Set down the entries once more exactly as they were written.

=======

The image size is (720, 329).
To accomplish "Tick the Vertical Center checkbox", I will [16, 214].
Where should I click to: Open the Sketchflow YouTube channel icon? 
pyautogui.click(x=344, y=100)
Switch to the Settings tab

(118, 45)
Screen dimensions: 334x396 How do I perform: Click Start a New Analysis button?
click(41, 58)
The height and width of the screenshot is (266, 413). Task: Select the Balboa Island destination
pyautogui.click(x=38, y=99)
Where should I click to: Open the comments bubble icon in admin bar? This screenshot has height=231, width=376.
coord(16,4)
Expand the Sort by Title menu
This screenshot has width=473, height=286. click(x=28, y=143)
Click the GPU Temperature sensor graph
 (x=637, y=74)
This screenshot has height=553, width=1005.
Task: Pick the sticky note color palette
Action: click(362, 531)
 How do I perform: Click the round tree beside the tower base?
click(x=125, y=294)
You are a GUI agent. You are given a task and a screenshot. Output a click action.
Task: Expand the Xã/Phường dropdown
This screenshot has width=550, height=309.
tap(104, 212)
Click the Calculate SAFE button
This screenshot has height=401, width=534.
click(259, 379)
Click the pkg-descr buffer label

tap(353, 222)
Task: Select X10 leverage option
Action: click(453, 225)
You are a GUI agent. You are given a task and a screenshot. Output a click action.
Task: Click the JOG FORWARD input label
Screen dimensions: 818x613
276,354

=======

_Your response:_
The image size is (720, 329).
To accomplish "Tick the Vertical Center checkbox", I will [16, 214].
Where should I click to: Open the Sketchflow YouTube channel icon? 
pyautogui.click(x=344, y=100)
Switch to the Settings tab

(118, 45)
Screen dimensions: 334x396 How do I perform: Click Start a New Analysis button?
click(41, 58)
The height and width of the screenshot is (266, 413). Task: Select the Balboa Island destination
pyautogui.click(x=38, y=99)
Where should I click to: Open the comments bubble icon in admin bar? This screenshot has height=231, width=376.
coord(16,4)
Expand the Sort by Title menu
This screenshot has width=473, height=286. click(x=28, y=143)
Click the GPU Temperature sensor graph
 (x=637, y=74)
This screenshot has height=553, width=1005.
Task: Pick the sticky note color palette
Action: click(362, 531)
 How do I perform: Click the round tree beside the tower base?
click(x=125, y=294)
You are a GUI agent. You are given a task and a screenshot. Output a click action.
Task: Expand the Xã/Phường dropdown
This screenshot has width=550, height=309.
tap(104, 212)
Click the Calculate SAFE button
This screenshot has height=401, width=534.
click(259, 379)
Click the pkg-descr buffer label

tap(353, 222)
Task: Select X10 leverage option
Action: click(453, 225)
You are a GUI agent. You are given a task and a screenshot. Output a click action.
Task: Click the JOG FORWARD input label
Screen dimensions: 818x613
276,354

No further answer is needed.